While anti-gay bigotry and animus remain synonymous with the Republican Party of Virginia and its puppet masters at The Family Foundation, things are shifting rapidly in Virginia - a new poll showed that a majority of Virginians now favor gay marriage - especially in the urban areas of the Commonwealth which when voter turn out is high readily determine which candidates are elected to statewide offices.  With a federal lawsuit now pending in Virginia seeking to have Virginia's gay marriage ban struck down and a recent ruling in Ohio, the Virginian Pilot calls out for marriage equality now and rightly identifies what motivated the passage of Virginia's foul Marshall-Newman Amendment which wrote discrimination into the Bill of Rights of the Virginia Constitution: malice and animus.  Not surprisingly, some of the local knuckle draggers are none too happy with the truth being stated based on their delusional comments (which underscore the malice and animus cited).  Here are highlights from the main editorial:


The ballot measure [the Marshall-Newman Amendment] was a political tactic to drive voter turnout.
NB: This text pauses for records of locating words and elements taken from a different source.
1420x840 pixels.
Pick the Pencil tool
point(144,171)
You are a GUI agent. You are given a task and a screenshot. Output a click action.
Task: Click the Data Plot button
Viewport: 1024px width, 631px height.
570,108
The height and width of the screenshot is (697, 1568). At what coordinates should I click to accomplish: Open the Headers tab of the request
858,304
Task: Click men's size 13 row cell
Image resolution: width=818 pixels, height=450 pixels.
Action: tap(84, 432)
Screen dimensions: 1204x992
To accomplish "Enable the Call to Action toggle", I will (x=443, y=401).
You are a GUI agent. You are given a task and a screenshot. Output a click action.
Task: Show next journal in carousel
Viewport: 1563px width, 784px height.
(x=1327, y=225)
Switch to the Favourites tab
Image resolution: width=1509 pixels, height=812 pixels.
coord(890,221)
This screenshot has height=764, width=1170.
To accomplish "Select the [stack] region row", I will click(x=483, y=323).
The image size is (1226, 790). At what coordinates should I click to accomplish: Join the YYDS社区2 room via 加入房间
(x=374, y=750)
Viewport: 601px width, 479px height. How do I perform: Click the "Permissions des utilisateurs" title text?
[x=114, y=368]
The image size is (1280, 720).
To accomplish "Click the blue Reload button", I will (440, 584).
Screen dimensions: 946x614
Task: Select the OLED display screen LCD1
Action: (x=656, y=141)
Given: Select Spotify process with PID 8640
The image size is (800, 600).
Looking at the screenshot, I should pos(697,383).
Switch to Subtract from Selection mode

It was crafted by Republican strategists, designed to leverage social conservatism in the name of partisan advantage. It worked to a degree in both states, although former Sen. George Allen might disagree.

The human cost was and remains immense. Gay couples were marginalized, unwelcome in their own states. Even minor legal arrangements within a family were subject to challenge.

No matter the rationalizations mouthed by organizations like the Family Foundation, the basic truth is that each vote excluded homosexual Virginians from fundamental rights because of how they were born.

As has become increasingly clear, history will look unkindly upon the day the amendment was passed and will hold its most vicious and opportunistic supporters accountable.

Earlier this year, the U.S. Supreme Court began the process of unwinding such discriminatory measures.

It is only a matter of time before that process effects change in Virginia, where the constitutional amendment that carries the names of Sen. Steve Newman and Del. Bob Marshall will be undone. This week, it arrived in Ohio, courtesy of a federal judge.

"This is not a complicated case," wrote U.S. District Judge Timothy Black. "The issue is whether the State of Ohio can discriminate against same sex marriages lawfully solemnized out of state, when Ohio law has historically and unambiguously provided that the validity of a marriage is determined by whether it complies with the law of the jurisdiction where it was celebrated."

Even though Black's opinion came in an Ohio case, the same reasoning applies in Virginia, which has also historically respected marriages from other states. Even though there's no such institution as a common-law marriage in Virginia, for example, the commonwealth recognizes such unions from other states.

As Black wrote, the only reason to refuse to recognize gay unions performed in states that permit them - as the Supreme Court found in the United States vs. Windsor - is to "impose inequality." Furthermore, the judge made clear that Ohio didn't come close to meeting the standard required for withholding such basic rights:

"Even if there were proffered some attendant governmental purpose to discriminate against gay couples, other than to effect pure animus, it is difficult to imagine how it could outweigh the severe burden imposed by the ban imposed on same-sex couples legally married in other states. Families deserve the highest level of protection under the First Amendment right of association."

Anti-gay amendments - as in Ohio and Virginia and 29 other states - undo that protection. They impose inequality out of malice and animus, elevating the will of the majority over the rights of individuals. Thankfully, the days of such measures are numbered.

Unfortunately, The Family Foundation and its triumvirate of hate merchants on the GOP statewide ticket -  Ken Cuccinelli, E.W. Jackson, and Mark Obenshain - care nothing about equality or the U. S. Constitution,  Instead, their sole goal is to impose Christofascist religious views on all Virginians.